Isn't this Crisis gunk supposed to FIX the endless contradictions and continuity errors of the past seventy years? Why are they just creating more goofs?

And is Didio just blaming all the continuity trouble that's ever happened in DC on Kirby's Fourth World stuff? Looks to me Didio's just systematically destroying everything Kirby ever touched. I'm glad I'm not fifteen years old reading DC comics today. I might have actually cared. I'd probably get real morose, wear black, listen to loud emo music, and carve "Didio Sucks" into the back of my hand with a putty knife.

Stan Lee had it right after all: award a "No-Prize" and move on. I hate the fact that if I were a comic collector today, I'd have to Make Mine Marvel. I was such a passionately defiant DC supporter when I was fifteen.
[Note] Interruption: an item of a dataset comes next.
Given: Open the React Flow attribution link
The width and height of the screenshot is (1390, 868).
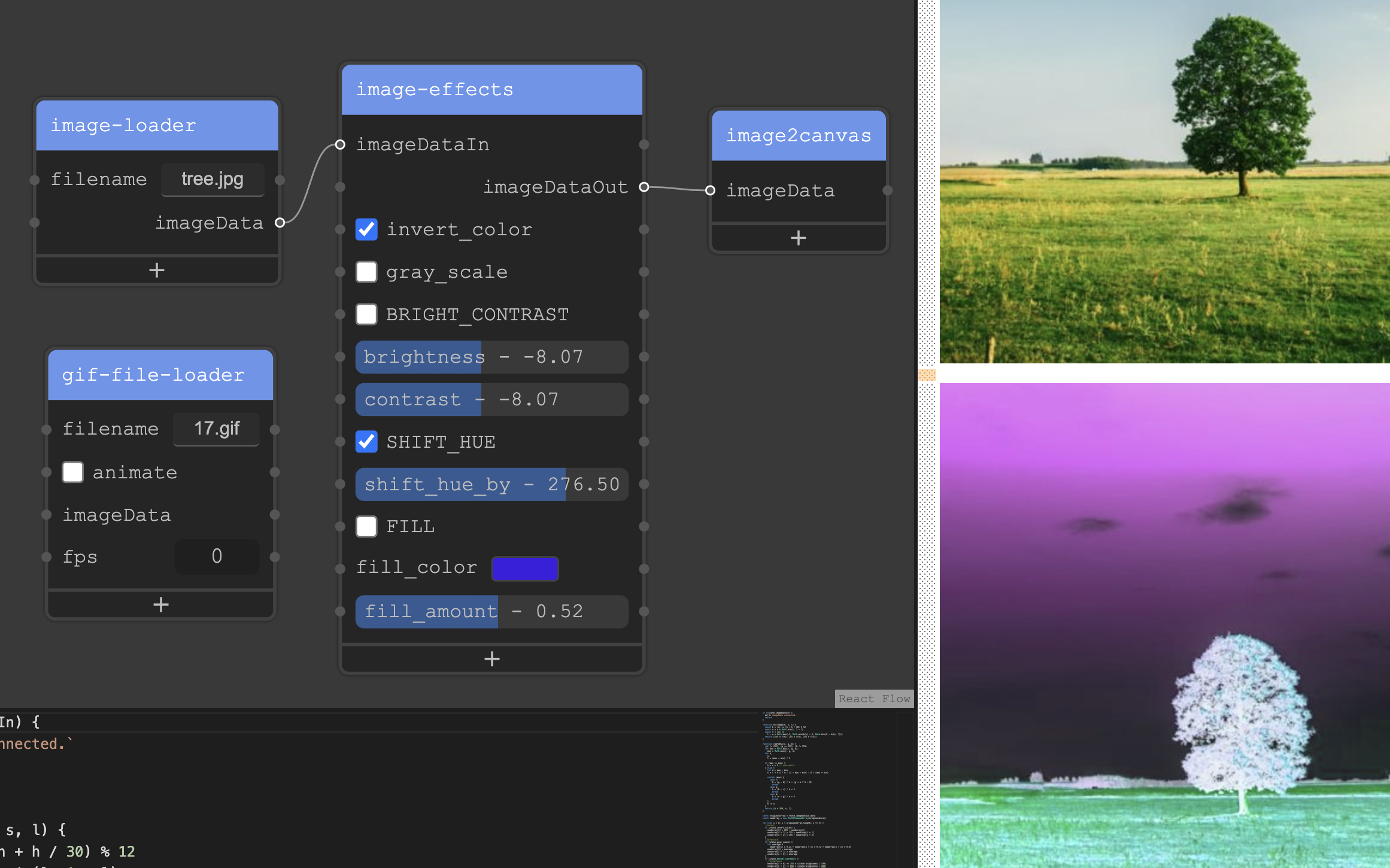Looking at the screenshot, I should pos(873,699).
Now I look at where DC has ended up and wonder why.
posted by ZachsMind at 7:49 PM on August 12, 2008


Thanks for that Silver Surfer link stinkycheese. A woo hoo back atcha.
posted by nickyskye at 8:32 AM on August 14, 2008


ZachsMind: If you're worried about continuity for Final Crisis, you should probably completely just go back to 52 & the Seven Soldiers mini of Mister Miracle. Disregard the other recent events completely. That's how Morrison intended, you won't miss much, & you don't get a headache from trying to reconcile continuity. You should also look at the Crisis label as just branding, not "continuity cleanup."